PASSAGE TO READ —
::::::::::
UKPIN supports Aberdeen to host fungal meeting
9 March 2018
The University of Aberdeen, one of the UK’s ancient universities, has an international reputation in fungal infection research. The University of Aberdeen is home to the only MRC Centre for Medical Mycology in the UK. An application to host the fungal meeting is being led by Professor Adilia Warris, a clinical academic in paediatric infectious diseases and medical mycology and Professor Neil Gow, a scientist in medical mycology and expert in the fungal cell wall. UKPIN supports the bid to host TIMM in Aberdeen in 2021. Please see our letter of support on the UKPIN website.
UKPIN Statement on vCJD Risk in recipients of Human Immunoglobulin
8 November 2017
Antibody deficient patients should will often require endoscopic procedures such as bronchoscopy and GI endoscopy in order to examine for infection and potentially take biopsies looking for inflammatory or neoplastic disease. Variant CJD (vCJD) was first identified in the UK in 1996, and a total of 178 cases have been reported in the UK to date. Most of these cases have been linked to dietary exposure to bovine spongiform encephalopathy (BSE) in cattle. However three clinical vCJD cases and one case of asymptomatic infection are thought to have occurred as a result of blood-transfusion related person to person spread of infection. A further instance of asymptomatic vCJD infection has been identified in a recipient of UK-sourced clotting factors who had died from other causes [1]. All had received non-leucodepleted red cell transfusions or blood-products manufactured in 1999 or earlier from UK donors who were later diagnosed with clinical vCJD.
::::::::::
MATERIAL SHOWN —
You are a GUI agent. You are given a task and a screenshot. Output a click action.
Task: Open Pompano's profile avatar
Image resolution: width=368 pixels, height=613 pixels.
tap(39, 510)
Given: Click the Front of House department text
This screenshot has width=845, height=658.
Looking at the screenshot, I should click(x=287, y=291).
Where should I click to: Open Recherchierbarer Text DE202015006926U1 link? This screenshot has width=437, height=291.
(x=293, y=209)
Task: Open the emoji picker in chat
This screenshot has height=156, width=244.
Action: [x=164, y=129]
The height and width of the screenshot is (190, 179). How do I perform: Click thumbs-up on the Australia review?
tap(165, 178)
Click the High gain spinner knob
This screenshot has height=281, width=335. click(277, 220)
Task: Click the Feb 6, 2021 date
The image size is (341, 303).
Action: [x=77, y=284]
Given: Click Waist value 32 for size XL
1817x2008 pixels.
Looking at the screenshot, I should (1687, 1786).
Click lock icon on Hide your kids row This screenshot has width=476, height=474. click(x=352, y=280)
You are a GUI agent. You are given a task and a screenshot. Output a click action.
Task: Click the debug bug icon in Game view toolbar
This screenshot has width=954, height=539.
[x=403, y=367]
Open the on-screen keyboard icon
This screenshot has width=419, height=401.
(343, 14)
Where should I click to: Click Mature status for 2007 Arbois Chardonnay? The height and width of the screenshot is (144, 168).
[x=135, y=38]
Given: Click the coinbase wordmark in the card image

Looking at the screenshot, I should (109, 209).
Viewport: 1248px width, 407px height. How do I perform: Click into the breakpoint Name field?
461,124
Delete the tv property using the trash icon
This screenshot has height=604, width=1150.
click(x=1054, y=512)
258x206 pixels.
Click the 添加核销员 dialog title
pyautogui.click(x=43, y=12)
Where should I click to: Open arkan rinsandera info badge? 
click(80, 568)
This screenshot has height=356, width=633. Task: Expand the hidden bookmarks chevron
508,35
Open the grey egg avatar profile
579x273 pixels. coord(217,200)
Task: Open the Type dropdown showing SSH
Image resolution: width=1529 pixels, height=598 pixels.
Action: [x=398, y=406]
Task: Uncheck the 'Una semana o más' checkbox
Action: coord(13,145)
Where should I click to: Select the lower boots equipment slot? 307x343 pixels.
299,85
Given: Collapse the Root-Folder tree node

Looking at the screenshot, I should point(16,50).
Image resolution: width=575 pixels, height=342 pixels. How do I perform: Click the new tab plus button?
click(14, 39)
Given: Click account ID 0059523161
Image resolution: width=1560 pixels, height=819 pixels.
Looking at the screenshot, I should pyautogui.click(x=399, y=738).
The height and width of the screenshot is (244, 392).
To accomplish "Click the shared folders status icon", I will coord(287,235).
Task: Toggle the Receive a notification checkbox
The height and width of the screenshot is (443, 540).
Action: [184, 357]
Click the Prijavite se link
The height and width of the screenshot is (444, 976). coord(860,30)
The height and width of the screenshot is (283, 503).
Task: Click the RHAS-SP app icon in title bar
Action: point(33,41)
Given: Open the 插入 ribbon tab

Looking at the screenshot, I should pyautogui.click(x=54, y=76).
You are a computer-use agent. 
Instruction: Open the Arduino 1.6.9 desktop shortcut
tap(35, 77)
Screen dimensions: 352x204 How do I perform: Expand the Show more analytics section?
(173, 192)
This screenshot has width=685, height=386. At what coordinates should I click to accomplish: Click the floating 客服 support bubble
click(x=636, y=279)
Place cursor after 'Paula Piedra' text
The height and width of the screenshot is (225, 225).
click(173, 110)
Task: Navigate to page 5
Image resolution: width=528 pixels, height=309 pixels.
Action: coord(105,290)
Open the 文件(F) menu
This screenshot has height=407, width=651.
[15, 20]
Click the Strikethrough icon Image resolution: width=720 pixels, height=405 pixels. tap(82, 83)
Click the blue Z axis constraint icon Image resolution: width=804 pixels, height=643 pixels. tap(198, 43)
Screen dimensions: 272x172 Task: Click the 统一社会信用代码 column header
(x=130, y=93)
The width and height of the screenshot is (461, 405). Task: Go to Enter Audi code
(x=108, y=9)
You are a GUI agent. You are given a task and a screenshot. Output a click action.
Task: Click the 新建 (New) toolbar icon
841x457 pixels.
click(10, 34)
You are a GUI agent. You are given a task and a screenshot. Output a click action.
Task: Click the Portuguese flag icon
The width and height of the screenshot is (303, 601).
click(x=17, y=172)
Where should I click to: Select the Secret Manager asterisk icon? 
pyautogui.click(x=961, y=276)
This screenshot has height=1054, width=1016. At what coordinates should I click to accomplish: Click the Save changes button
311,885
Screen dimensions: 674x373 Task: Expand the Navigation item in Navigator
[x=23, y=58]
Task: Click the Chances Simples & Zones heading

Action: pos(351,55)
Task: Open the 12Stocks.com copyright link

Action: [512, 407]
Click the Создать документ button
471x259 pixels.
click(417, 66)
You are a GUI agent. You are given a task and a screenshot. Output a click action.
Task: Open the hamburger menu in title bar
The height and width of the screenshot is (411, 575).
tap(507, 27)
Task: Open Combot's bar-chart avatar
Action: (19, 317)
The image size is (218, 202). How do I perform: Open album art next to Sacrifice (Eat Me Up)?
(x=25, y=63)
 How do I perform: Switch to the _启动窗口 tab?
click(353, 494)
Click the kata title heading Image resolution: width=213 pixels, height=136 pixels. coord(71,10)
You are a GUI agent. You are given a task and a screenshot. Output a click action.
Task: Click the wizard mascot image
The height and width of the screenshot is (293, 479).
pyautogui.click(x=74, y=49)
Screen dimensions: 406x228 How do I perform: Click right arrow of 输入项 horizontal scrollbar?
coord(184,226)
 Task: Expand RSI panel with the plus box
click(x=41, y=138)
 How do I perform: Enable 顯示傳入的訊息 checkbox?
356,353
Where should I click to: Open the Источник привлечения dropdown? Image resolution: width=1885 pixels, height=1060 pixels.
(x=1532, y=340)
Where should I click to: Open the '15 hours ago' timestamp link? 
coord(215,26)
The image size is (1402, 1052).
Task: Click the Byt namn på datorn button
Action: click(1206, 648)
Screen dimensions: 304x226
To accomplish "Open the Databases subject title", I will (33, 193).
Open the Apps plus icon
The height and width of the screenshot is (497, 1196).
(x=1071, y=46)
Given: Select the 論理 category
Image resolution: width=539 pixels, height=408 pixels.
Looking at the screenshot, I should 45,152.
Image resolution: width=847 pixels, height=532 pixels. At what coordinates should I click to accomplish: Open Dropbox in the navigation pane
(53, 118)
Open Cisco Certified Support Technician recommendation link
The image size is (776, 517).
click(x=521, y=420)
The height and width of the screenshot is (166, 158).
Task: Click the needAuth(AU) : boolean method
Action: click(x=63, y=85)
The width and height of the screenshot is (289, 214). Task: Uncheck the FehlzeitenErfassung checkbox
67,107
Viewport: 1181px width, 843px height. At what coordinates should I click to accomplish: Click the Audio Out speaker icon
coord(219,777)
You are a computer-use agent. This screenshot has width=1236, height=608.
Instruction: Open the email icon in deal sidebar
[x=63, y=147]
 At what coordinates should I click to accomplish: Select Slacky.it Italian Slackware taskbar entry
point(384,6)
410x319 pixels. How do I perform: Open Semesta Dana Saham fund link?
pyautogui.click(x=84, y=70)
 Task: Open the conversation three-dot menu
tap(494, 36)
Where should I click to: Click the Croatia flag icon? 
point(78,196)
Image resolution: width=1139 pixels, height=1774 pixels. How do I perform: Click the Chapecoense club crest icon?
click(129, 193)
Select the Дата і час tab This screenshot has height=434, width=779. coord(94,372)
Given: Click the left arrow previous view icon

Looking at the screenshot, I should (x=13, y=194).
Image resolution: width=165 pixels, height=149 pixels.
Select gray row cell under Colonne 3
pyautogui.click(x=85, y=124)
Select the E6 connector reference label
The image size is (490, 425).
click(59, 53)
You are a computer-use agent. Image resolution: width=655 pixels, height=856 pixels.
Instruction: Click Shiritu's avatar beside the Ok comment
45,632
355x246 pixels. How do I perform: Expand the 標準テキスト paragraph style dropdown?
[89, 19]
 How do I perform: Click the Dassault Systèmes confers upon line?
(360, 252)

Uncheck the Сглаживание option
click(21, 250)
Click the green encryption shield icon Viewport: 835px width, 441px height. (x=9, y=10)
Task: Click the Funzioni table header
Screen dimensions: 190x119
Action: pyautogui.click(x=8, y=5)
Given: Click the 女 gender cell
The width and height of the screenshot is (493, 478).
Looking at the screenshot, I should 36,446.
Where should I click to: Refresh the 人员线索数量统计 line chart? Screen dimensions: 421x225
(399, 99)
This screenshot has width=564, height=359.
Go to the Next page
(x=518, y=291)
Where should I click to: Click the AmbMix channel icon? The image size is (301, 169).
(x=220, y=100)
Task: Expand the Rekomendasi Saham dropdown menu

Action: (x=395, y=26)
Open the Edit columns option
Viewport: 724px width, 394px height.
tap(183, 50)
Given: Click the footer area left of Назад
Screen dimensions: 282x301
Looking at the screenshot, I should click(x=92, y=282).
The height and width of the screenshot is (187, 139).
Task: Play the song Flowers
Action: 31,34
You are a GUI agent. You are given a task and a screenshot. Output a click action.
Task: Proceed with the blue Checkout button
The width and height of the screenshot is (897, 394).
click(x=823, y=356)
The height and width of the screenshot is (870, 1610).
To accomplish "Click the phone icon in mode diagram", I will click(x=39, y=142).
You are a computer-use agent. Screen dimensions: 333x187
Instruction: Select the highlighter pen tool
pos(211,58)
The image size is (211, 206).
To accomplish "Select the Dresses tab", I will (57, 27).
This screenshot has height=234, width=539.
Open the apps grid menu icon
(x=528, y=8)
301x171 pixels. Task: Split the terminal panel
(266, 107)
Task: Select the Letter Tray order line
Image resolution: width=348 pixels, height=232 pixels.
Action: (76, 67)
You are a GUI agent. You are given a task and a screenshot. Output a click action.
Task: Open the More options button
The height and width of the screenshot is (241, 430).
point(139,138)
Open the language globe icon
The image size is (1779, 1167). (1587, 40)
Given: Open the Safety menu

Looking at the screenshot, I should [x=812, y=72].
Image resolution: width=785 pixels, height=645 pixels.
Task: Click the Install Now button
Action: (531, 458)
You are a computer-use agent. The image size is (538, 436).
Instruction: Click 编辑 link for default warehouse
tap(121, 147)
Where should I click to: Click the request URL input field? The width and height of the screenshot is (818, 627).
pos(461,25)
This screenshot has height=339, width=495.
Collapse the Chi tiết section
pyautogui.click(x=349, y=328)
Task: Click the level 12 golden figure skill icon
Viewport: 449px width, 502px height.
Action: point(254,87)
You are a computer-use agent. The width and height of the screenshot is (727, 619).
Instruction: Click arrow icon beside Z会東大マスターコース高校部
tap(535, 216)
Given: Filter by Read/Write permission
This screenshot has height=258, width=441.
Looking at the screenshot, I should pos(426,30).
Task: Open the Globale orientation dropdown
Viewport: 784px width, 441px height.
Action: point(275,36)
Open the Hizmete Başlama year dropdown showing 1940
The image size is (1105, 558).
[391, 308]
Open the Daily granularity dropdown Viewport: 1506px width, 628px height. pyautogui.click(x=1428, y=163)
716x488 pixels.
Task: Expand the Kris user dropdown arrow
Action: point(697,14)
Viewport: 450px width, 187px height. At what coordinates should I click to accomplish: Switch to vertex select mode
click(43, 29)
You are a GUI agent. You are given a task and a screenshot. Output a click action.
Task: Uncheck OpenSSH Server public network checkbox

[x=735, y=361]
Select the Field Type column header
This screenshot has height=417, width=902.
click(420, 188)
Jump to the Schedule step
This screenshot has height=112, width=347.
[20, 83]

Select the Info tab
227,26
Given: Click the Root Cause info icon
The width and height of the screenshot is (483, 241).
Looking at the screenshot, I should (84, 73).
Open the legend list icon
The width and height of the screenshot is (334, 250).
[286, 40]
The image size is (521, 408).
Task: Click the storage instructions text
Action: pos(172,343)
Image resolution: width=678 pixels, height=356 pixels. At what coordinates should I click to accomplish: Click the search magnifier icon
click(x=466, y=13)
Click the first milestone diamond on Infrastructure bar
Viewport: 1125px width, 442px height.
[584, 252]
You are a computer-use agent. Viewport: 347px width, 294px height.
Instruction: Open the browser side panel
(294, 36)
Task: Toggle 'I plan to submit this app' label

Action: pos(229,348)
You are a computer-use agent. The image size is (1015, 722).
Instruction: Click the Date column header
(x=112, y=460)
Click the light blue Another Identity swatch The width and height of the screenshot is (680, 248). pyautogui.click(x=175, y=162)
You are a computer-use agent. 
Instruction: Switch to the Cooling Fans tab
::::::::::
WHAT YOU NEED TO DO —
**A)** According to the UKPIN news items, in what year was variant CJD first identified in the UK?
**B)** Please explain, in one to three sentences, why the UKPIN news items say antibody deficient patients often need endoscopic procedures such as bronchoscopy and GI endoscopy.

SOLVED TASKS —
**A)** 1996

**B)** These procedures let doctors examine for infection. They also make it possible to take biopsies looking for inflammatory or neoplastic disease.